• **ACTIVITY**
Entries below include pictures. Output exactly the lines from the one with "Given: Click the Generate GIF button" down to the one with "Given: Select the 纯色 fill radio button", both ends included, and leave the pictures out.

Dataset items:
--- START ---
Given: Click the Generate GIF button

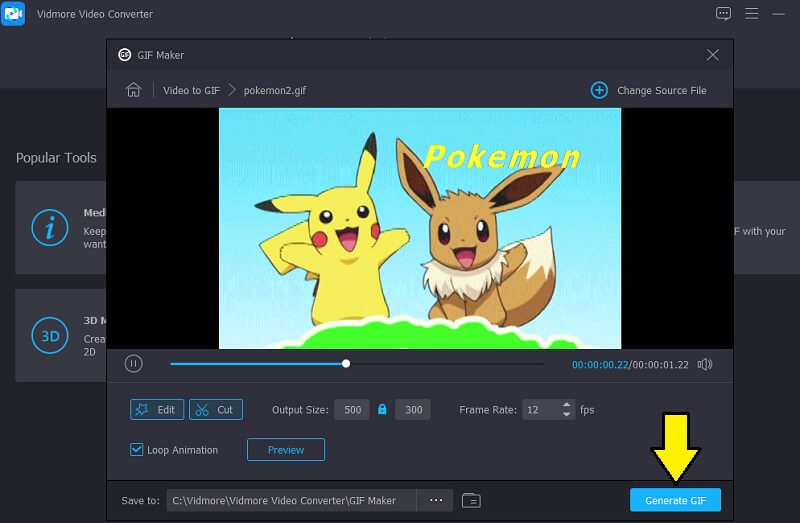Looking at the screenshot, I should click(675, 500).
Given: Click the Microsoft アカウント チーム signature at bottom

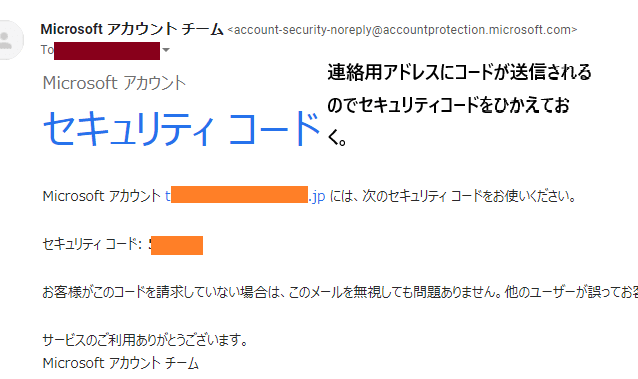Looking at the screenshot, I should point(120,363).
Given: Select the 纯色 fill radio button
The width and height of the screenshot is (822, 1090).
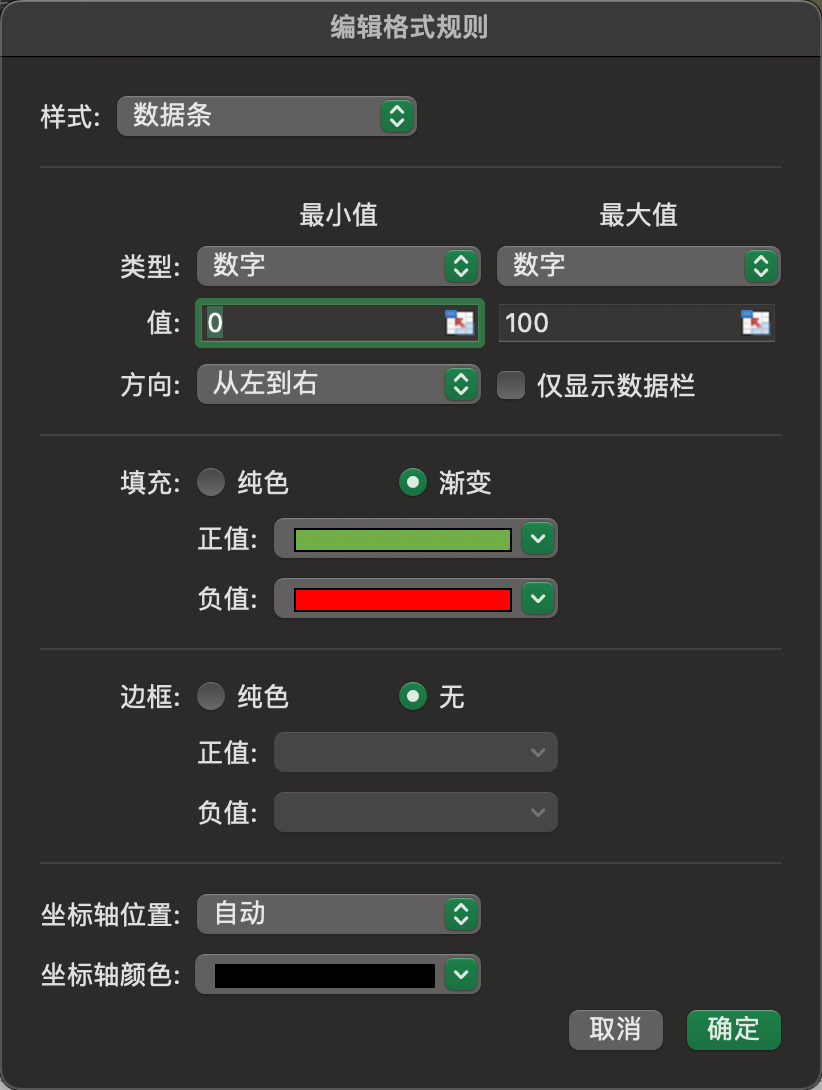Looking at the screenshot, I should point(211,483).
--- END ---
--- START ---
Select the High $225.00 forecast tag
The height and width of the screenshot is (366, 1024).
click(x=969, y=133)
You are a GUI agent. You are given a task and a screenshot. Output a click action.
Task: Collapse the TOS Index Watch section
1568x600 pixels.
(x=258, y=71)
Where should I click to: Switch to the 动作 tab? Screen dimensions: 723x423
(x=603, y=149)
--- END ---
--- START ---
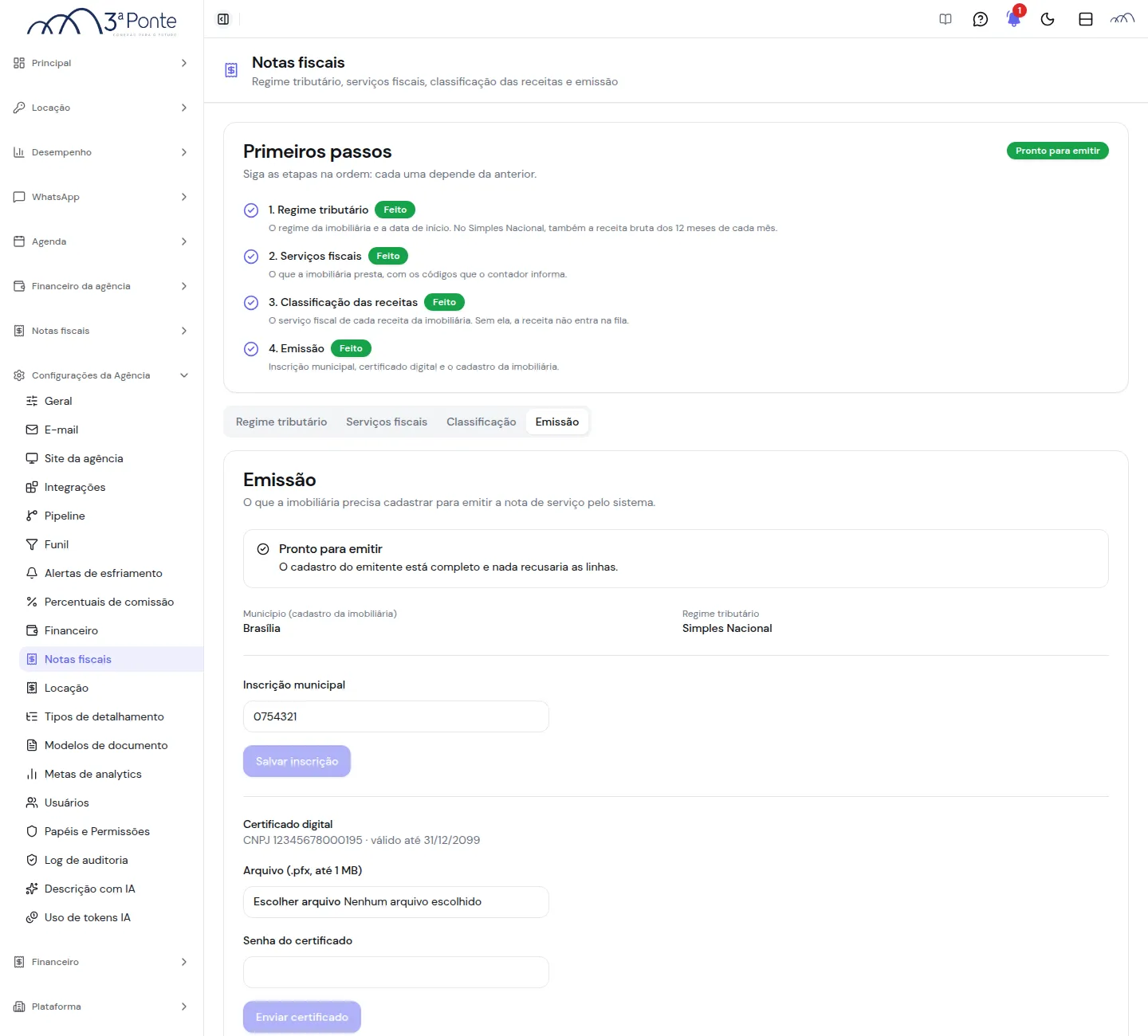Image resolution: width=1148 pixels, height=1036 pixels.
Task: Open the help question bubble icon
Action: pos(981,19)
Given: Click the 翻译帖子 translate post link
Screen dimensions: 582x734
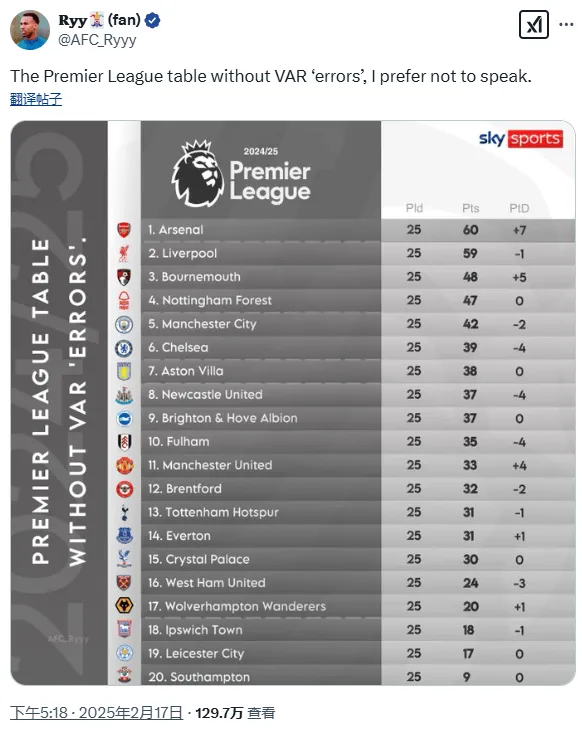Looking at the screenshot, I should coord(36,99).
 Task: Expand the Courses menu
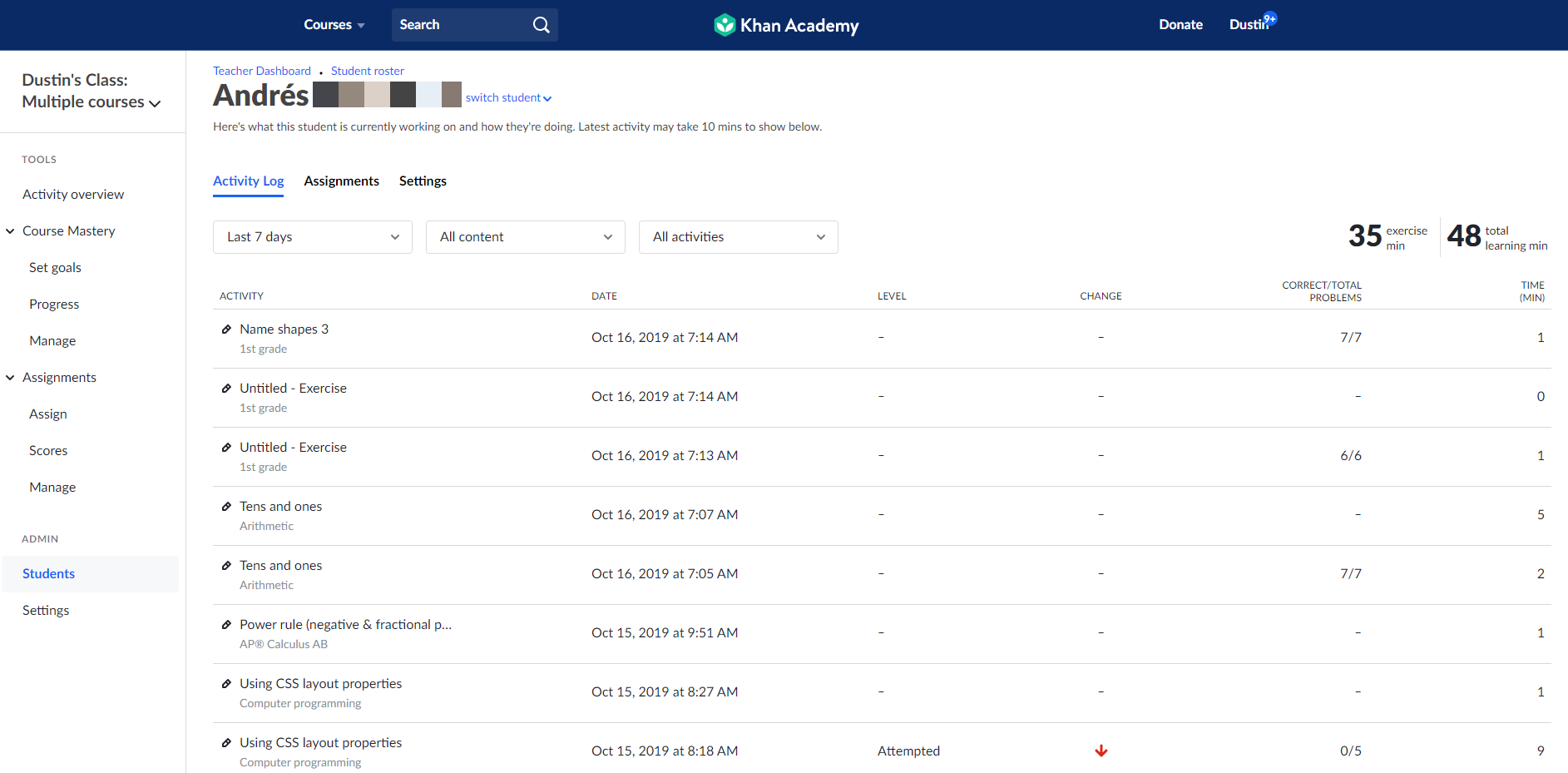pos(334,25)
--- END ---
• **RESULT OF THE EXERCISE**
Given: Click the Generate GIF button

Looking at the screenshot, I should click(675, 500).
Given: Click the Microsoft アカウント チーム signature at bottom

Looking at the screenshot, I should point(120,363).
Given: Select the 纯色 fill radio button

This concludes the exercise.